Zastanawiasz się, co takiego zdarzyło się w ostatnim roku: co osiągnąłeś? a czy to, co osiągnąłeś, było tym, co pragnąłeś osiągnąć? czy było warto poświęcać temu kolejny rok? czy poświęciłeś temu całe serce, czy tylko przedsionek, a może rozum? poszedłeś za tłumem, bo nie chciałeś być gorszy? bo tak Ci nakazywał rozsądek? ale czy pójście inną drogą oznaczałoby, że jesteś gorszy? Wręcz przeciwnie! świadczyłoby o odwadze, determinacji, wierze w siebie oraz przekonaniu, że wiesz, czego chcesz. Jeśli żyjesz bez celu, i nawet bez złudzenia, że masz jakiś cel i się do niego zbliżasz, w minimalnym nawet stopniu, to każdy kolejny rok będzie rokiem nudnym, bezsensownym, straconym. Za każdym razem będziesz sobie stawiał wszystkie te ważne życiowe pytania, szukając odpowiedzi i przekonując siebie samego: 'tym razem będzie inaczej!' A nie jest. 'To był kolejny rok, w którym poszedłem kilka razy do kina, dwa, czy trzy razy do teatru, zmieniłem pracę z deszczu na rynnę, pojechałem na dwutygodniowy urlop (a nie wszystkim takie szczęście jest dane!), przeczytałem bestseller w autobusie, popierdziałem w stołek i podłubałem w nosie drapiąc się po pośladku. Były kolejne święta Bożego Narodzenia, witałem Kolejny Lepszy Rok, była wiosna, lato, znowu zrobiło się zimno, szaroburo i ponuro, i zaraz znowu będę witać Kolejny Jeszczelepszy Rok. Tym razem będzie inaczej'. A będzie?

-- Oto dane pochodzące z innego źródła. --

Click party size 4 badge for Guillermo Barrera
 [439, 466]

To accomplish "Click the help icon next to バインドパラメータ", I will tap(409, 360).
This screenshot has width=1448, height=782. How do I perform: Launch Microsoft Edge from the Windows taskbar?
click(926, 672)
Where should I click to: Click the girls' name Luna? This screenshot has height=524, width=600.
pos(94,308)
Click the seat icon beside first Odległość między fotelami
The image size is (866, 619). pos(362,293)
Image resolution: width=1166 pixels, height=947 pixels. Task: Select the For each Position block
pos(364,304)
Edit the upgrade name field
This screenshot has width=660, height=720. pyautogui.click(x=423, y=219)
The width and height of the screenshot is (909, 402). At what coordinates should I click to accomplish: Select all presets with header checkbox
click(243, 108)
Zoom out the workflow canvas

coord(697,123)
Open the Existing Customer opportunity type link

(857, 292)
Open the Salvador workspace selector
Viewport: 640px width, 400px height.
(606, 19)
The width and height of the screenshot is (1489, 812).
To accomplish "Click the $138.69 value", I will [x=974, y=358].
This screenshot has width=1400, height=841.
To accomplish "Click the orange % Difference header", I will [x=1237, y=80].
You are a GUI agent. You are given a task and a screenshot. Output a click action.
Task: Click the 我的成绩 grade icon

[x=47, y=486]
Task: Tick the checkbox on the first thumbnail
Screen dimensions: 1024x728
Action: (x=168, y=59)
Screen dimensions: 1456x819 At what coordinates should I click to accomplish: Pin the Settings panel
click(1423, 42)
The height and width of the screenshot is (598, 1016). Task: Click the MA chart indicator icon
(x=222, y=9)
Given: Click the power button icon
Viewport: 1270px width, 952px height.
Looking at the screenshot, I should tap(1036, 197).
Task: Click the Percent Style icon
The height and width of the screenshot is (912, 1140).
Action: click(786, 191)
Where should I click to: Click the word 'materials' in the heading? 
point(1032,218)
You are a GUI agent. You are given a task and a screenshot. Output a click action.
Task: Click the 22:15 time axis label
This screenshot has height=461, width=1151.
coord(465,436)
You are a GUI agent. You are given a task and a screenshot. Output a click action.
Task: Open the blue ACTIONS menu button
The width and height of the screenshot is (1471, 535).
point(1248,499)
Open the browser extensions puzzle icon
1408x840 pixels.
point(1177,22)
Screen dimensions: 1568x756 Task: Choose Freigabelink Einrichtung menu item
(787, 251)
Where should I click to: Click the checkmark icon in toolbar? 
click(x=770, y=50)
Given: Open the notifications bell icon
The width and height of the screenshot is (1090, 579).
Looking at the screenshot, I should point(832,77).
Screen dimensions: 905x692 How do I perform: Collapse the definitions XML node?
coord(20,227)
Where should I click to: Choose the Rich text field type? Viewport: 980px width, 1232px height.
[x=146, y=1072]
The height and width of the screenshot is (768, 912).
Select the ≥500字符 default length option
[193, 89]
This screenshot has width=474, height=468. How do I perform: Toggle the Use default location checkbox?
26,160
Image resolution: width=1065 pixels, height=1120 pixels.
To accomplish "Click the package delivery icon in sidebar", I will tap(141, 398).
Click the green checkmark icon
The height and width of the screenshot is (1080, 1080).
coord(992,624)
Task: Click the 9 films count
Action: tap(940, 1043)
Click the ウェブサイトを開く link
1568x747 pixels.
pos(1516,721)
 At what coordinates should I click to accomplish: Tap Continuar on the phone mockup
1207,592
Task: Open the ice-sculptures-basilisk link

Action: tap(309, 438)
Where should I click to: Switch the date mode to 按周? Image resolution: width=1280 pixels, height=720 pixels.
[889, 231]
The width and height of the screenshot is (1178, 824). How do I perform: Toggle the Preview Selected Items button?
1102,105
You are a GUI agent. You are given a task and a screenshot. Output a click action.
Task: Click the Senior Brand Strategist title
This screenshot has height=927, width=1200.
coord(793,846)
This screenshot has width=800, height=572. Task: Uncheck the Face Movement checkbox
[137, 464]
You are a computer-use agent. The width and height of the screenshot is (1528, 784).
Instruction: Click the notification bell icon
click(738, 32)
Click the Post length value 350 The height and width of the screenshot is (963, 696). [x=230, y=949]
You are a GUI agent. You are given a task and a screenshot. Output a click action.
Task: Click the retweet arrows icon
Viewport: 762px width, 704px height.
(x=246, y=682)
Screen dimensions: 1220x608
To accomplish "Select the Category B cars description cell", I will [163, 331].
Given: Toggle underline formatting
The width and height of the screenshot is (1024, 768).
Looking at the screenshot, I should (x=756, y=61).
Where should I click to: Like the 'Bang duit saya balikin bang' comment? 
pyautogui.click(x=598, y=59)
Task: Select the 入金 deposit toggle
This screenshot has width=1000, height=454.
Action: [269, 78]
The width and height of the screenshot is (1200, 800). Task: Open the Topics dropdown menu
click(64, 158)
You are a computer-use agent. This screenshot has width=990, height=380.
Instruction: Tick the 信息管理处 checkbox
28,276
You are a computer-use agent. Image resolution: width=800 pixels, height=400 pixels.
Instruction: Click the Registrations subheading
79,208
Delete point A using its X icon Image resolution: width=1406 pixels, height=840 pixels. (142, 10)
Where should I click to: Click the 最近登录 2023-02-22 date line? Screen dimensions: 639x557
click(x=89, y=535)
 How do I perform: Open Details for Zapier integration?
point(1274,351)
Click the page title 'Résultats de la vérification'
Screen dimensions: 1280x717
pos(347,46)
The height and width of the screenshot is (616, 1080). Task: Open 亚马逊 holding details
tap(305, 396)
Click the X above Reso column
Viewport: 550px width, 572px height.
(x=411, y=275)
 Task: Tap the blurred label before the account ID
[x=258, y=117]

Ile możesz się tak zastanawiać? Ani się obejrzysz, a dzieciaki - tak, jak Ty niedawno - skończą studia i wyruszą na podbój świata, a Ty wciąż będziesz w punkcie wyjścia, zastanawiając się. Mogę się założyć, że marzysz o tym, żeby coś z tym zrobić. Brak Ci jedynie odwagi i/lub wiary w siebie. Brak bodźca, kick-offu. Wiary w cel, który jest w zasięgu ręki. Skoro paraolimpijczycy zdobywają złote medale, dlaczego Ty masz nie zdobyć marzeń? Włącz GPSa, wgraj aktualną mapę, a bez problemu Cię do nich doprowadzi.